[Available records Boundary: Start]
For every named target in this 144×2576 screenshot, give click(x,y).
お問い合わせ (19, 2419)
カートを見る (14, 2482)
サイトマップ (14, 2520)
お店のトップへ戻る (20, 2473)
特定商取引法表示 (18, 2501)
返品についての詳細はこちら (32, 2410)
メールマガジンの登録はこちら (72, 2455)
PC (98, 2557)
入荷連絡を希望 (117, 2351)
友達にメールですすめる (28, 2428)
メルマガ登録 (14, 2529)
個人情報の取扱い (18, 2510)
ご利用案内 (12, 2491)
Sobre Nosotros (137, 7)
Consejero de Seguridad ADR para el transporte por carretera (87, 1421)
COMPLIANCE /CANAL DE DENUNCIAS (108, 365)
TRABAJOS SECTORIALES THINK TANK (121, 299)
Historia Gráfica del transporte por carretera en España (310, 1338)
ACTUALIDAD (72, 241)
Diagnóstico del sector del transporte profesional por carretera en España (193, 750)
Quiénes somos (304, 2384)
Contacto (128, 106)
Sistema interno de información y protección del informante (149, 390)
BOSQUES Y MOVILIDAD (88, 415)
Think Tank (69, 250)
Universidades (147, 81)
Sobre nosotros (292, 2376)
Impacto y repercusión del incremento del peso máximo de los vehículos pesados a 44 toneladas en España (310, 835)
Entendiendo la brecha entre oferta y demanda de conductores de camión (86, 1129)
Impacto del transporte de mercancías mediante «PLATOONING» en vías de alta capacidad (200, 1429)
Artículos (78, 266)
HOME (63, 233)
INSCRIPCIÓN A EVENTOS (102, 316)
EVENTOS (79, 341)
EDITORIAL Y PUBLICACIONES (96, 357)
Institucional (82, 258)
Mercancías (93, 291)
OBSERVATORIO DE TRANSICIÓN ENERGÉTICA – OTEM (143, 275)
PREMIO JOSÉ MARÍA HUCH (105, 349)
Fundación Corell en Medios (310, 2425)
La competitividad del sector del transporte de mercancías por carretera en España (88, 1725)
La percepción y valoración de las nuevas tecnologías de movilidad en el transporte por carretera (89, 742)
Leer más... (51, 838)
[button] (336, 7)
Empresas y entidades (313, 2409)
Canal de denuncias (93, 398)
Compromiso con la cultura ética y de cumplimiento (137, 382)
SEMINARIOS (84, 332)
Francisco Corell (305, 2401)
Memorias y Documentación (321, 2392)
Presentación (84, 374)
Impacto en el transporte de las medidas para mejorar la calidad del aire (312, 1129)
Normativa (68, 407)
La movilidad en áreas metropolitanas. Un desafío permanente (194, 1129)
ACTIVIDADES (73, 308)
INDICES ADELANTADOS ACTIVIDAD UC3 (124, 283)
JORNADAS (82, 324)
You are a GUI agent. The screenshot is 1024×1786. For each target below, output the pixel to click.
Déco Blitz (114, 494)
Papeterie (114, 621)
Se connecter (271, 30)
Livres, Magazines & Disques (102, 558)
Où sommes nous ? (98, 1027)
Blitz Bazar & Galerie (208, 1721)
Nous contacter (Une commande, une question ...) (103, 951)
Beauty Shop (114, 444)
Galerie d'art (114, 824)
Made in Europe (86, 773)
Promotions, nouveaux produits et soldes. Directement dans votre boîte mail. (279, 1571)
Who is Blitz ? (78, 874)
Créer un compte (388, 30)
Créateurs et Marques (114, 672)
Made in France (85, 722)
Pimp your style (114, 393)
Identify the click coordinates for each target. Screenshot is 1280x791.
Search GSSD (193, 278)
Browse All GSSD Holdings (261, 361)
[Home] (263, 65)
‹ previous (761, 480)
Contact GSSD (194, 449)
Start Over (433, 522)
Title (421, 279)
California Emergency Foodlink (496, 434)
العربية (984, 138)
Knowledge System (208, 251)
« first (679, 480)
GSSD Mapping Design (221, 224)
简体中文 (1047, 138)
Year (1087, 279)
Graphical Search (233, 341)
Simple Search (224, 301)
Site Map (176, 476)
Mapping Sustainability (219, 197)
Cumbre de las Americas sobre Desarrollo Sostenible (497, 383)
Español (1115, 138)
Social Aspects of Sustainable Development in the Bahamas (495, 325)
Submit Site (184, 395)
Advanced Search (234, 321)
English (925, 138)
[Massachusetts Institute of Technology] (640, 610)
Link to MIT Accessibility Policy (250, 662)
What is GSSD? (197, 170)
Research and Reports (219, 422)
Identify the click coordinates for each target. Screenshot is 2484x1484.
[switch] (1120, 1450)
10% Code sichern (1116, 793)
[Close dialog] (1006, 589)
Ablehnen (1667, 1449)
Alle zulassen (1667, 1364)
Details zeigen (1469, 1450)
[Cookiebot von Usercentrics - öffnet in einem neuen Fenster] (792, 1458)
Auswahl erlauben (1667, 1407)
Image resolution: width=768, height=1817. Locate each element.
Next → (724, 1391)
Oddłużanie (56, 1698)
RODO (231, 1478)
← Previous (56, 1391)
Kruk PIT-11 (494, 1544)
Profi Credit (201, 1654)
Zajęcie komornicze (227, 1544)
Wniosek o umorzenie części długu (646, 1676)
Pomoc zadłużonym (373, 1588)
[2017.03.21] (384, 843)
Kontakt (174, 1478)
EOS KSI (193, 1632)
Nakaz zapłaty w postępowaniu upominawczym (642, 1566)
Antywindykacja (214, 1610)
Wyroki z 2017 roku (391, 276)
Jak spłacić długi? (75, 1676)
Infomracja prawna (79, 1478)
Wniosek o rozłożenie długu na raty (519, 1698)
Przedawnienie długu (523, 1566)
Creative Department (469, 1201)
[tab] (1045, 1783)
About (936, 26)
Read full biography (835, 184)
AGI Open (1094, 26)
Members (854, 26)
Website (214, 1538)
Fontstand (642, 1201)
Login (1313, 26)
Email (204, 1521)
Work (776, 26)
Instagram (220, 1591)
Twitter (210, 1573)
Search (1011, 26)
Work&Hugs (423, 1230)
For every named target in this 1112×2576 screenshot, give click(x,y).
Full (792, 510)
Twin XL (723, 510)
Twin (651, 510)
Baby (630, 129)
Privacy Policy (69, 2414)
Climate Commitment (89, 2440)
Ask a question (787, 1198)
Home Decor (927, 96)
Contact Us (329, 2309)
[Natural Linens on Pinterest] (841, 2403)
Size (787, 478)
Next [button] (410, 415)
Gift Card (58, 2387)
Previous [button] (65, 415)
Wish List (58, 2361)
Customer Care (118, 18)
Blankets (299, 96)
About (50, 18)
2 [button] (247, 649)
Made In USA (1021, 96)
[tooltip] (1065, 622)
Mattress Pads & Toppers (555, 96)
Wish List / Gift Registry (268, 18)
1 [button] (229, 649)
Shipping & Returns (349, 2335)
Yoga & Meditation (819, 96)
[Available records Boundary: End]
The lines above from the one with "Twitter (210, 1573)" through the one with "[tooltip] (1065, 622)" are to be duplicated exactly, ends included, with nothing added.

Twitter (210, 1573)
Search (1011, 26)
Work&Hugs (423, 1230)
For every named target in this 1112×2576 screenshot, give click(x,y).
Full (792, 510)
Twin XL (723, 510)
Twin (651, 510)
Baby (630, 129)
Privacy Policy (69, 2414)
Climate Commitment (89, 2440)
Ask a question (787, 1198)
Home Decor (927, 96)
Contact Us (329, 2309)
[Natural Linens on Pinterest] (841, 2403)
Size (787, 478)
Next [button] (410, 415)
Gift Card (58, 2387)
Previous [button] (65, 415)
Wish List (58, 2361)
Customer Care (118, 18)
Blankets (299, 96)
About (50, 18)
2 [button] (247, 649)
Made In USA (1021, 96)
[tooltip] (1065, 622)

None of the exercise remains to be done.